■ SELECTED EXTRACT ■
····················

Welcome to WebmasterWorld Guest from 54.211.227.36

Forum Moderators: Ocean10000 & incrediBILL & keyplyr

Message Too Old, No Replies

amazonaws.com plays host to wide variety of bad bots

Most recently seen: Gnomit

     
3:04 am on Jan 18, 2009 (gmt 0)

Senior Member

WebmasterWorld Senior Member 10+ Year Member

joined:Nov 5, 2005
posts:2038
votes: 1


ec2-67-202-57-30.compute-1.amazonaws.com
Mozilla/5.0 (compatible; X11; U; Linux i686 (x86_64); en-US; +http://gnomit.com/) Gecko/2008092416 Gnomit/1.0"

- robots.txt? NO
- Uneven apostrophes in UA (only closing)
- site in UA yields this oh-so-descriptive info:

<html>
<head>
</head>
<body>
</body>
</html>

----- ----- ----- ----- -----
FWIW, bona fide amazonaws.com hosts spewed at least 33 bots on two of my sites in recent months. (Does someone get paid per bot or something?) Some bots may be new to some of you; or newly renamed. Here are the actual UA strings; in no particular order:

NetSeer/Nutch-0.9 (NetSeer Crawler; [netseer.com;...] crawler@netseer.com)
robots.txt? YES

Mozilla/5.0 (Windows; U; Windows NT 5.1; ru; rv:1.8.0.6) Gecko/20060728 Firefox/1.5.0.6
[Note ru.]
robots.txt? NO

feedfinder/1.371 Python-urllib/1.16 +http://www.aaronsw.com/2002/feedfinder/
robots.txt? NO

Mozilla/5.0 (X11; U; Linux i686; en-US; rv:1.9b4pre) Gecko/2008022910 Viewzi/0.1
robots.txt? NO

Twitturly / v0.5
robots.txt? NO

YebolBot (compatible; Mozilla/5.0; MSIE 7.0; Windows NT 6.0; rv:1.8.1.11; mailTo:thunder.chang@gmail.com)
robots.txt? NO

YebolBot (Email: yebolbot@gmail.com; If the web crawling affects your web service, or you don't like to be crawled by us, please email us. We'll stop crawling immediately.)
[Whattaya think robots.txt is for, huh?]
robots.txt? YES ... Four times in 45 minutes

Attributor/Dejan-1.0-dev (Test crawler; [attributor.com;...] info at attributor com)

····················

■ STORED DATA ■

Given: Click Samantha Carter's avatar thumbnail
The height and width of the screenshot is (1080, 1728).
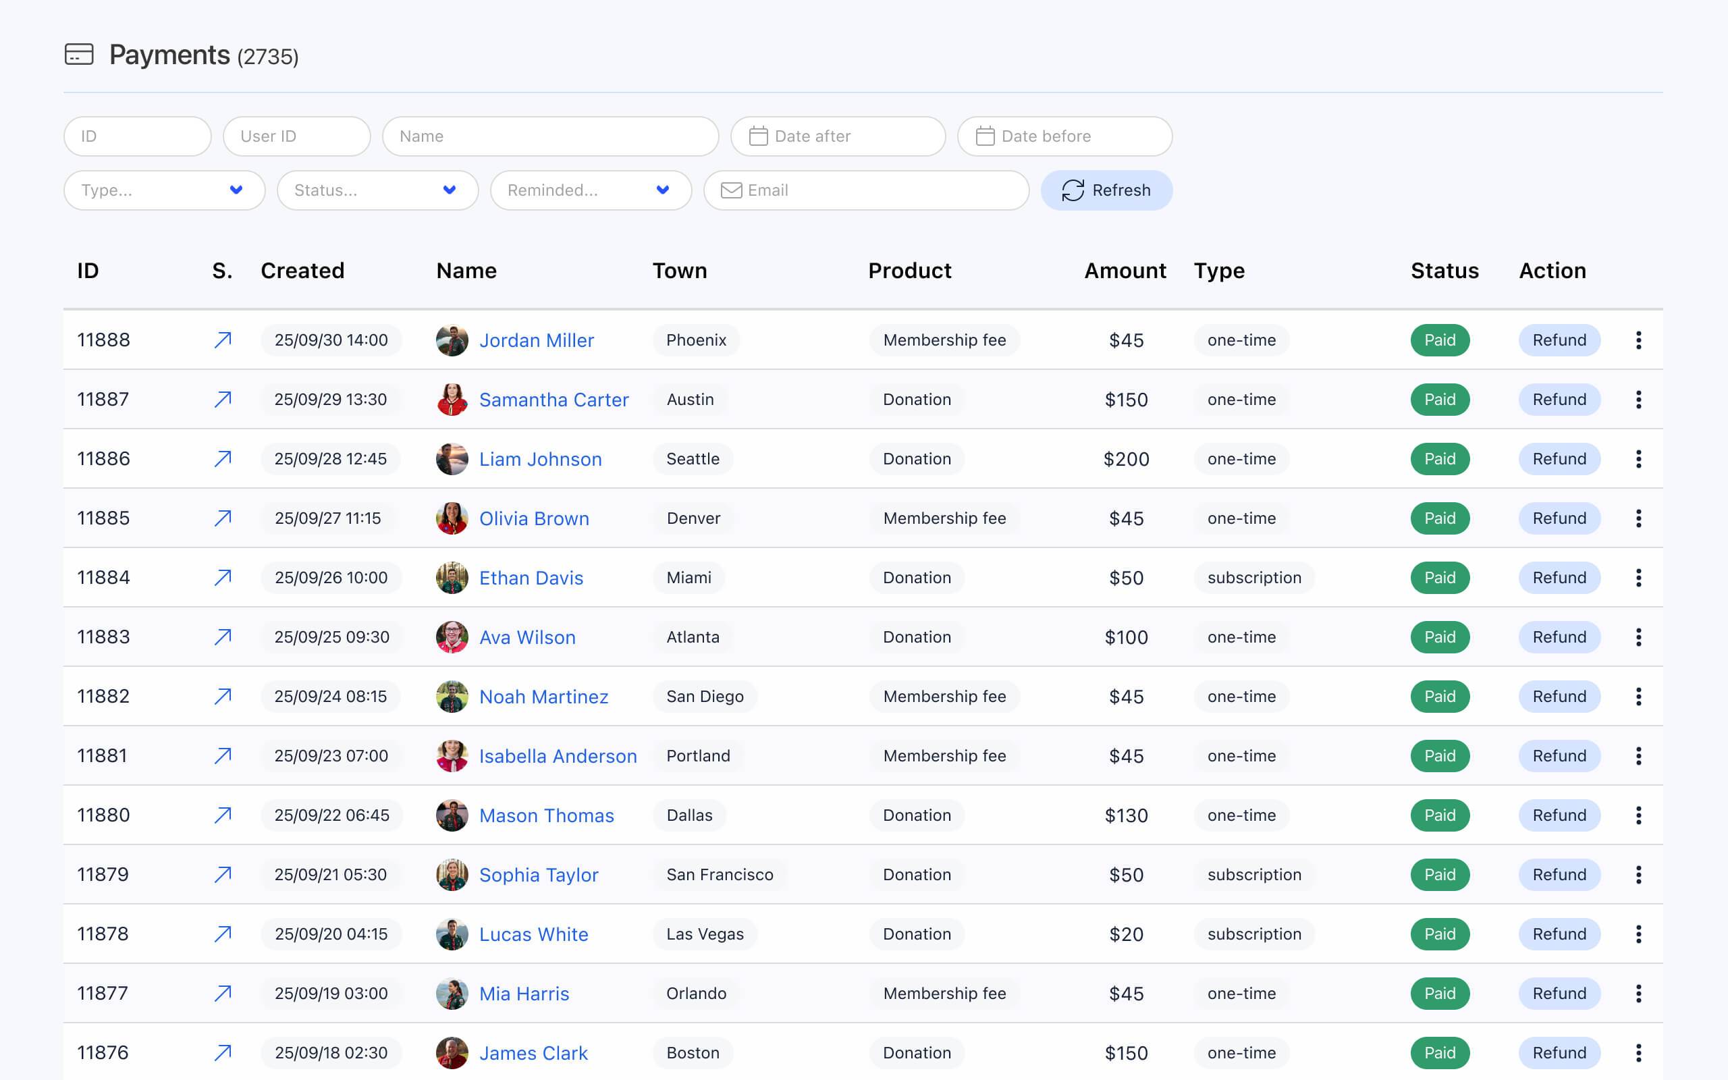Looking at the screenshot, I should click(451, 399).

····················

■ REQUESTS ■
A – In the forum thread about bots coming from amazonaws.com, how many bots does the poster say amazonaws.com hosts sent to their sites in recent months?
B – Extend the forum thread about bots coming from amazonaws.com, picking up right where it stops.

■ SOLVED TASKS ■
A – At least 33 bots, on two of the poster's sites.

B –
robots.txt? NO

PRCrawler/Nutch-0.9 (data mining development project)
robots.txt? YES

EnaBot/1.2 (http://www.enaball.com/crawler.html)
robots.txt? YES

Nokia6680/1.0 ((4.04.07) SymbianOS/8.0 Series60/2.6 Profile/MIDP-2.0 Configuration/CLDC-1.1 (botmobi find.mobi/bot.html) )
[Note spaced-out closing parens]
robots.txt? YES

Mozilla/4.0 (compatible; MSIE 6.0; Windows NT 5.0; T312461) Java/1.5.0_09
robots.txt? NO

TheRarestParser/0.2a (http://therarestwords.com/)
robots.txt? NO

Mozilla/5.0 (compatible; D1GArabicEngine/1.0; crawlmaster@d1g.com)
robots.txt? NO

Clustera Crawler/Nutch-1.0-dev (Clustera Crawler; [crawler.clustera.com;...] cluster@clustera.com)
robots.txt? YES

Mozilla/5.0 (Windows; U; Windows NT 5.1; en-US; rv:1.8.0.7) Gecko/20060909 Firefox/1.5.0.7
robots.txt? YES

yacybot (i386 Linux 2.6.16-xenU; java 1.6.0_02; America/en) [yacy.net...]
robots.txt? NO

Mozilla/5.0
robots.txt? NO

Spock Crawler (http://www.spock.com/crawler)
robots.txt? YES

TinEye
robots.txt? NO

Teemer (NetSeer, Inc. is a Los Angeles based Internet startup company.; [netseer.com...] crawler@netseer.com)
robots.txt? YES

nnn/ttt (n)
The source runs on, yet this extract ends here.